The Duke then "broke ground," to use a military expression, about three hundred yards from the citadel, at the Spring Garden; and encountered the fire of the cannon from the town, approaching so near that the garrison even threw grenadoes at them. On Wednesday, the trenches were opened, and were conducted by Mr. Grant, chief engineer, whose skill was greatly commended. On Friday morning, batteries were erected within forty fathoms of the walls. During all this time the cannon and small arms from the castle played furiously, but with so little destruction to the besiegers, that only two men were killed.

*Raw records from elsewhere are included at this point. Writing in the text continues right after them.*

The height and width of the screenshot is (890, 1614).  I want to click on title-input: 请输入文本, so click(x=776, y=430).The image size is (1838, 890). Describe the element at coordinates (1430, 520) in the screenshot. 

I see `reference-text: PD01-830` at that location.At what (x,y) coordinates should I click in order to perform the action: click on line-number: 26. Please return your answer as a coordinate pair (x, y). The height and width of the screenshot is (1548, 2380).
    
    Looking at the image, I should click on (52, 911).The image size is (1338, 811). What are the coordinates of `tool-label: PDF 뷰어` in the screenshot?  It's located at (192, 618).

The weather was so intensely cold, that even the Highlanders could scarcely sustain its inclemency; yet the Duke of Perth and the Marquis of Tullibardine, the one delicate in constitution, the other broken and in advancing age, worked at the trenches like any common labourer, in their shirts. On the Friday, when the cannon began to play, and the scaling-ladders were brought out for an assault, a white flag was hung out, and the city offered to surrender. An express was sent to the Chevalier at Brampton; whose answer was, "that he would not do things by halves," and that the city had no reason to expect terms, unless the castle surrendered also. That event took place, in consequence, immediately; and the capitulation was signed by the Duke of Perth, and by Colonel Durand, who had been sent from London to defend Carlisle. In the afternoon of the same day, the Duke of Perth entered the town, and took possession in the name of James the Third, whose manifesto was read; the mayor and aldermen attending the Duke, the sword and mace being carried before them.